A sua mão molhada entrou no bolso do casaco e retirou uma carta, já húmida e com os caracteres distorcidos pela chuva. Não era mais do que um pedaço de papel, dobrado. Aproveitando-se do vaso sem flores, Light depositou o papel, fixando o nome na pedra.

Lawliet.

Mais um nome falso, obviamente. Nem na morte ele tinha sido honesto.

A água escorria desde o seu cabelo até ao pescoço. Tal como naquela tarde… Antes de ele tomar o rei e acabar o jogo. Tudo em seu redor parecia desvanecer-se em água, até a pedra. Dentro do vaso, o papel ia amolecendo e destruindo-se. Por momento, Light teve vontade de acender um fósforo e de o atirar para dentro do vaso. Mas não ia dar parte de fraco… Não agora.

Ouviu passos à entrada do cemitério e levantou-se, seguindo de novo para o portão. Cumprimentou uma senhora idosa, que carregava um enorme ramo de flores e não olhou para trás. Por mais que tentasse, nenhum jogo era divertido quando se perde o nosso melhor adversário.

E, agora, conseguia ouvir claramente os sinos…

***

Ryuzaki:

As tuas últimas palavras não foram heróicas. Nem sequer minimamente inteligentes. Limitaste-te a escorregar para os meus braços, frio como uma pedra de gelo, e a abrir ligeiramente a boca. Pronto para pronunciar a tua última sentença.

Tiveste pena de mim?

Viste nos meus olhos o desejo mórbido de pôr fim à tua vida e o prazer cruel que tinha enquanto ela se escoava... E sorriste. "Ganhei. Tinha razão. Eras tu. Encontrei-te." Como se tudo isto não passasse de um jogo do rato e do gato, em que no final somos crianças e nos deitamos na relva e comemos bolos feitos pela minha mãe. Como se tu não fosses morrer a seguir.

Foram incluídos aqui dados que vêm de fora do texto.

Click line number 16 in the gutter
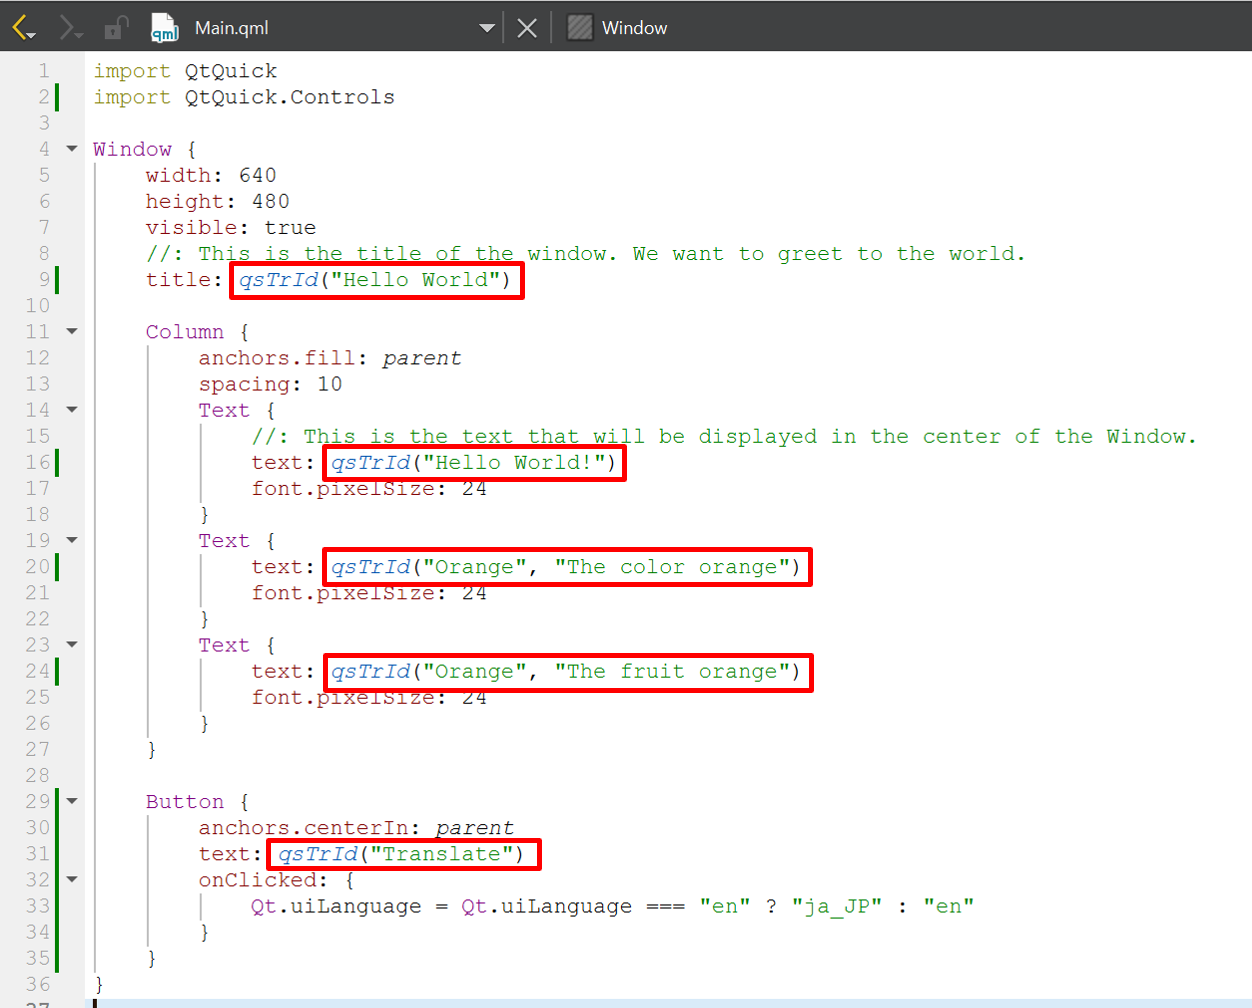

E enquanto todos gritávamos (sempre fui um bom actor) e tu jazias contra mim - uma pièta pálida de cabelos negros - algo dentro de mim rugia. Sabes quando te espetas e retiras o espinho? A sensação de retirar o espinho é, em simultâneo, um choque de alívio e dor. Era o que sentia. Alívio - tu morres. Dor - tu morres. Um êxtase danado, refreado por lágrimas retidas dentro de mim. A tarde caiu sobre o jardim e os dois meninos têm de ir para casa.

A tua pele ainda estava molhada da chuva que caíra sobre nós. Esfregaste-me a cabeça com uma toalha, num subtil pedido de clemência. Querias deixar o jogo continuar, só mais um pouco. Para quê tomar o rei na próxima jogada quando posso ainda tomar outras peças? Tirei-te a toalha e esfreguei-te a tua cabeleira negra. Ficaste quieto sobre as minhas mãos e suspiraste.

"Sabishi desu ne..."

Nunca vi os teus olhos tão abertos como no segundo em que morreste. O brilho dos ecrãs espelhado no negro da íris, fixa em mim. O único segundo em que foste realmente humano foi o segundo em que o teu coração deixou de bater e a tua mente parou de pensar. Gostava de saber que imagens passaram pelos teus olhos. Gostava de saber se o meu olhar foi a última coisa que te acompanhou.

Sabes o que me deu mais regozijo na tua morte?

Foi poder ter-te, finalmente, nos meus braços. Derrotado.

Vemo-nos no Inferno.


N.A.: Konnichiwa! Esta é a minha primeira fic de Death Note. Baseei-me no episódio em que o L morre para a escrever, embora pensasse fazer dela uma fic maior. Espero que gostem!